Alors, si le vœu de Dieu est cette humanité nouvelle que Jésus appelle le Royaume, le message des Béatitudes qui en est le cœur devient un appel de sa part : aidez-moi. Aidez-moi à consoler les affligés, aidez-moi à répondre aux assoiffés de justice sans céder à la haine. Ayez un cœur de pauvre pour savoir accueillir, un cœur miséricordieux pour pardonner. Cette lecture, une jeune juive morte à Auschwitz, Etty Hillesum, l’avait bien comprise et l’avait faite sienne. Dans la tourmente de la guerre et de la persécution juive par les Nazis aux Pays-Bas, elle écrit : « une chose m’apparaît de plus en plus claire : ce n’est pas toi qui peux nous aider, mais nous qui pouvons t’aider et, ce faisant, nous nous aidons nous-mêmes… Il m’apparaît de plus en plus clairement, à chaque pulsation de mon cœur que tu ne peux pas nous aider, mais que c’est à nous de t’aider et de défendre jusqu’au bout la demeure qui t’abrite en nous. » (Journal 1941 – 1943, ‘Une vie bouleversée’)

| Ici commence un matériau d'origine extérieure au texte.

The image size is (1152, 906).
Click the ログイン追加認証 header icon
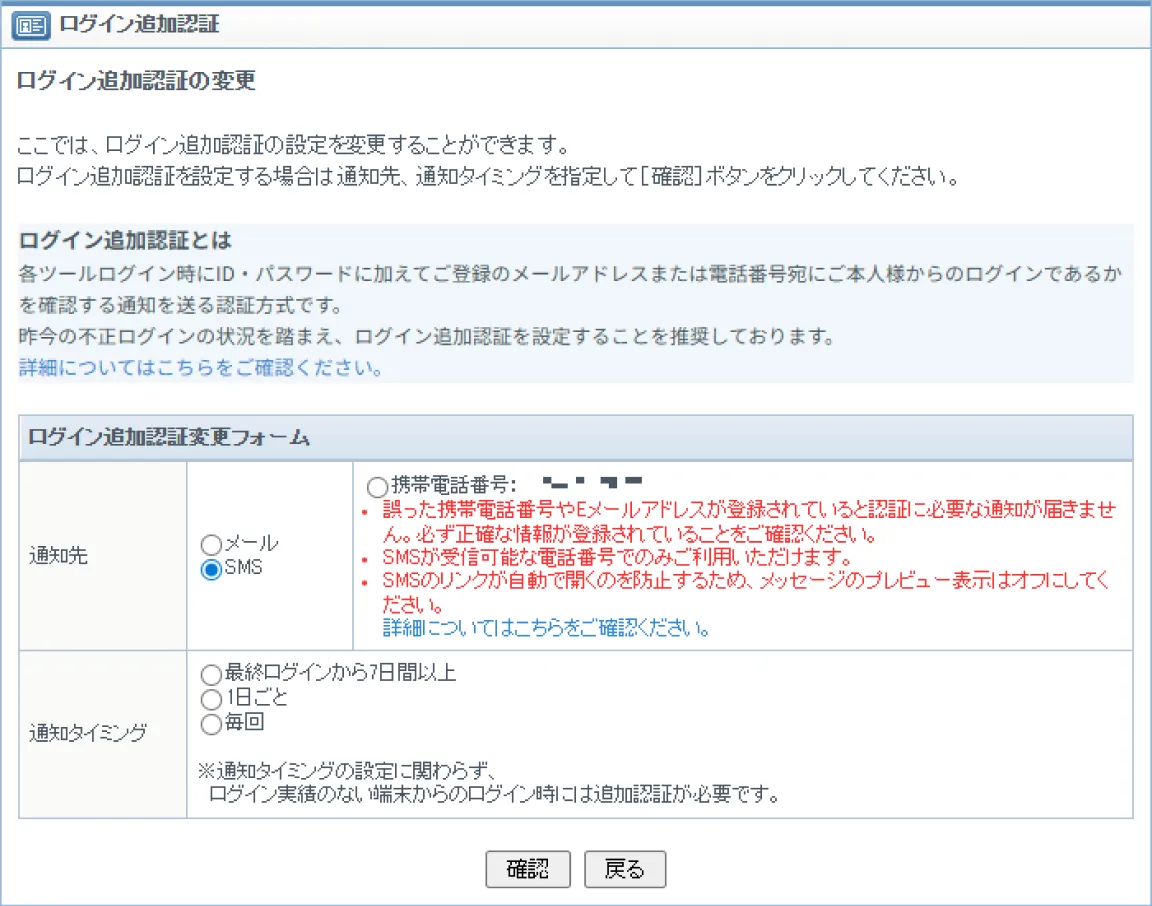tap(31, 26)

Cher Gérard, tu as été un bon diacre. Cette grâce de notre diaconat tu l’as exercée d’autant plus dans ton ministère de prêtre… d’autant plus diacres, c’est-à-dire serviteurs, que nous sommes prêtres. Tu partages désormais l’incorruptibilité de l’Ami qui t’accueille, le Christ ressuscité : « je ne vous appelle plus serviteurs, je vous appelle Amis » (Jn. 15,15) Aujourd’hui en cette fête de la Présentation de Jésus, tu peux reprendre les paroles du vieillard Siméon : « tu peux laisser ton serviteur partir en paix, car je suis appelé à voir de mes yeux la lumière qui a guidé ma vie, la lumière venue éclairer les ténèbres de notre monde. » Repose en paix là où la mort n’a nulle place, avec celui que tu as servi et annoncé, le Christ ressuscité.